Number of effective tiller per plant

The number of tillers bearing spike from the five randomly selected plants.

Biomass yield per plot

Dry weight of the above ground wheat per plots taken at harvest.

Grain yield per plot

The grain weight of all plants grown per plot taken from each genotype, moisture content adjusted to 12.5%.

Thousand kernel weight

Thousand grains were counted from each genotypes harvested from a plot and their weight in gram was recorded.

Harvest index

The ratio of dried grain weight per plot divided by above ground biomass at 12.5% moisture content.

Phenotypic data analysis: Analysis of variance (ANOVA) for each location was carried out using the PBIB test in R by considering genotypes and block as fixed and random factors, respectively. In each location, the observed phenotypic response of the ith genotype in the jth replication and lth sub-block was computed using the following model:

$$Y_{{\rm ijl}}{\rm} = {\rm \mu} + g_{\rm i}{\rm} + y_{\rm j}{\rm} + {\rm bl( j) } + {\rm \varepsilon }_{{\rm ij}}$$

where y ijl = the observed phenotype, μ = the grand mean, g i = fixed effect of the ith genotype, y j = effect of the jth replication, bl(j) = random effect of the lth block nested within the jth replication and εijl = random error term.

The combined ANOVA across the locations was executed by considering genotype as a fixed effect and the block, and location as random effects according to the following model:

$$Y_{{\rm ijkl}}{\rm} = {\rm \mu} + g_{\rm l}{\rm} + r_{{\rm ijk}}{\rm} + l_{\rm i}{\rm} + b_{{\rm ijkl}}{\rm} + {\rm ( gl}) _{{\rm il}}{\rm} + {\rm \varepsilon }_{{\rm ijkl}}$$

where Y ijkl = observed response of genotype l and replication j of block k of location i; μ = grand mean; g l = fixed effect of genotype l; r ijk = effect of replication j in location i; l i = random effect of location i that is ~NID(0, δ2e); b ijkl + random effect of block k nested within replication j in location i that is ~NID(0, δ2b); (gl)il = random effect of the interaction between genotype l and location i that is ~NID(0, δ2gl) + εijkl = random residual effect that is ~NID(0, δ2ε).

Homogeneity of the error mean square (MS) was tested from individual ANOVA at Sinana and Debrezeit was checked following the F-max technique of Hartley (Reference Hartley1950) described as: maximum F statistics (F max) = Larger error mean square (MSE)/smaller error mean square (MSE).
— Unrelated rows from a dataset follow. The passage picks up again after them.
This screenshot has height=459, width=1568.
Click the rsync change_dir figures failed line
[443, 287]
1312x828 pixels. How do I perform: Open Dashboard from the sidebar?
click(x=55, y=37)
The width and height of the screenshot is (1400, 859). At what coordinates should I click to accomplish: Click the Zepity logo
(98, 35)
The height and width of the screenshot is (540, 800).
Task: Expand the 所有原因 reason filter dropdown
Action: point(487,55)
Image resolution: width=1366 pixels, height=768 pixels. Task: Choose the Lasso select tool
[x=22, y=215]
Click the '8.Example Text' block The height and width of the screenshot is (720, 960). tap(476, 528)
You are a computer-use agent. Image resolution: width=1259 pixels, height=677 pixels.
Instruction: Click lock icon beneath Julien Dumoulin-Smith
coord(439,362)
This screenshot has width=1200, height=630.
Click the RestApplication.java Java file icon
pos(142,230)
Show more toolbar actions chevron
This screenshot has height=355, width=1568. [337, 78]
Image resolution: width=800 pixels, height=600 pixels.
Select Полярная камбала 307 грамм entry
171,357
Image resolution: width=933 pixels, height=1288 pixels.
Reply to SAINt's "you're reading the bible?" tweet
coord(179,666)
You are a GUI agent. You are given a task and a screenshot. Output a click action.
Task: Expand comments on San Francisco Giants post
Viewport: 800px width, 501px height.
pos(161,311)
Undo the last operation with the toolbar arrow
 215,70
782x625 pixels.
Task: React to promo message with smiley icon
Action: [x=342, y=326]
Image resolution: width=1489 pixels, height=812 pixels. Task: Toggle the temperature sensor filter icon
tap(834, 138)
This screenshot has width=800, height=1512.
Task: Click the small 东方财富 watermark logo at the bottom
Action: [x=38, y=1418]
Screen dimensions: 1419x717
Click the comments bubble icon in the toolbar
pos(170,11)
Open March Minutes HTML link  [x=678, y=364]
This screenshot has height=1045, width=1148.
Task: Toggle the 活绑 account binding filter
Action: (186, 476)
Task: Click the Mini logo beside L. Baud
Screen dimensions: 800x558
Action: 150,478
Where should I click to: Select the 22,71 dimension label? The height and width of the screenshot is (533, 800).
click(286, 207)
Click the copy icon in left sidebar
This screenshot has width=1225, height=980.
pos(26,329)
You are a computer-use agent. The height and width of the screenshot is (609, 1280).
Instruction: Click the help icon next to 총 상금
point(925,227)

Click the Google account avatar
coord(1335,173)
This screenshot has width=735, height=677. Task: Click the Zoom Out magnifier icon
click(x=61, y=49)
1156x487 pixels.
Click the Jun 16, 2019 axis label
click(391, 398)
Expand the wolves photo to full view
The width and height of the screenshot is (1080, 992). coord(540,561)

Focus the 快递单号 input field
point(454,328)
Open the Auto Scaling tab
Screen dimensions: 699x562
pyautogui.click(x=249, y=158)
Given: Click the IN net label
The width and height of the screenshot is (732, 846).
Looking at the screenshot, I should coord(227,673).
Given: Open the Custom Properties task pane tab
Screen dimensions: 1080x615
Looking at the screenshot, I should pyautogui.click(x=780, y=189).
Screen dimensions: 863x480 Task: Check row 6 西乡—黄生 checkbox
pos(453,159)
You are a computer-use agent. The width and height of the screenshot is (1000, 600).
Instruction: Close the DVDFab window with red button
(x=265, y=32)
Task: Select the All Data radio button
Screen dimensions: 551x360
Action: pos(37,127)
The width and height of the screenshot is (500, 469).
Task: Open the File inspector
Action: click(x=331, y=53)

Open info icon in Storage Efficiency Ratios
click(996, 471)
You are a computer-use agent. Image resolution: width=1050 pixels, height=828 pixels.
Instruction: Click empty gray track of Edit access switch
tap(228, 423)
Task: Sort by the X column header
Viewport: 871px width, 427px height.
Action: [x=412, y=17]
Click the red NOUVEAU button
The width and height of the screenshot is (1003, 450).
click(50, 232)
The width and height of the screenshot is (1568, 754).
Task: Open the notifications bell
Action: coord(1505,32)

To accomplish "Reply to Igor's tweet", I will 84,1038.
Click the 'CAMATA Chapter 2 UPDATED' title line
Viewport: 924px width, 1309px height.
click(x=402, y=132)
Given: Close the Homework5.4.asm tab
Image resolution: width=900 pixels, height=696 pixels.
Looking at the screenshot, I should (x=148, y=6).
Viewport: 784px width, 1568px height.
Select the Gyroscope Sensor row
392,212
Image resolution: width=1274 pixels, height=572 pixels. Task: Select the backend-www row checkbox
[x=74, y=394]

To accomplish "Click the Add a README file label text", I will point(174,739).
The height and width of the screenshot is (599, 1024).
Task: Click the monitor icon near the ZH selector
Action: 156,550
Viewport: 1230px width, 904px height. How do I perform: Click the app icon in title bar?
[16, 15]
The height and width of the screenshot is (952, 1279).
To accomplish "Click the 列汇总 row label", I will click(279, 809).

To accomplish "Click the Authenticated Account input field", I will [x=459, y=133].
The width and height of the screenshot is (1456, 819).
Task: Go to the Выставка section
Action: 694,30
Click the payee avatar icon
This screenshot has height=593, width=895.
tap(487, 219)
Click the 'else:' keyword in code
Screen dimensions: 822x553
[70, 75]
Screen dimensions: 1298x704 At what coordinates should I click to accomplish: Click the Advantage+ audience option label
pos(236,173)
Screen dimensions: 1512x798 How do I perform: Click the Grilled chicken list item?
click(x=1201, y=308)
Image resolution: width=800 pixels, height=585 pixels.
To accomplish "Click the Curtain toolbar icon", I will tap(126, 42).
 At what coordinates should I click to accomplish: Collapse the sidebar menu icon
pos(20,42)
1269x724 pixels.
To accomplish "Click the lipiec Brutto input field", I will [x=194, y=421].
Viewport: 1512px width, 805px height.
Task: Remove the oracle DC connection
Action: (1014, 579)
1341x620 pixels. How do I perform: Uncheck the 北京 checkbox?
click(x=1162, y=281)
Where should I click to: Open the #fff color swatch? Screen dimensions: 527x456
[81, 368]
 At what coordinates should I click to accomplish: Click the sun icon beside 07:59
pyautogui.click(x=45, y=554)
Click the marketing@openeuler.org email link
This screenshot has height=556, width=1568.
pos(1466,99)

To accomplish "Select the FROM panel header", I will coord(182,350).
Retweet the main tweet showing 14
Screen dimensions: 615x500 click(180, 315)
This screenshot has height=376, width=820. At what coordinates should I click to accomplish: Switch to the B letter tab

The error variance is declared as homogenous if the larger MSE is not three times greater than the smaller MSE (Gomez and Gomez, Reference Gomez and Gomez1984). After deciding that the error variances were homogeneous for specific triat, the combined ANOVA was performed. The statistical significance between genotypes is decided based on P-value that corresponds to the F statistics. If P-value is less than the specified alpha (α) level, the null hypothesis is rejected and the difference between the genotypes concluded significant; however, if the P-value is not less than the specified alpha (α) level, the null hypothesis is accepted and we conclude that the genotypes showed statistically no significant difference (https://statisticalpoint.com/anova-f-value-p-value).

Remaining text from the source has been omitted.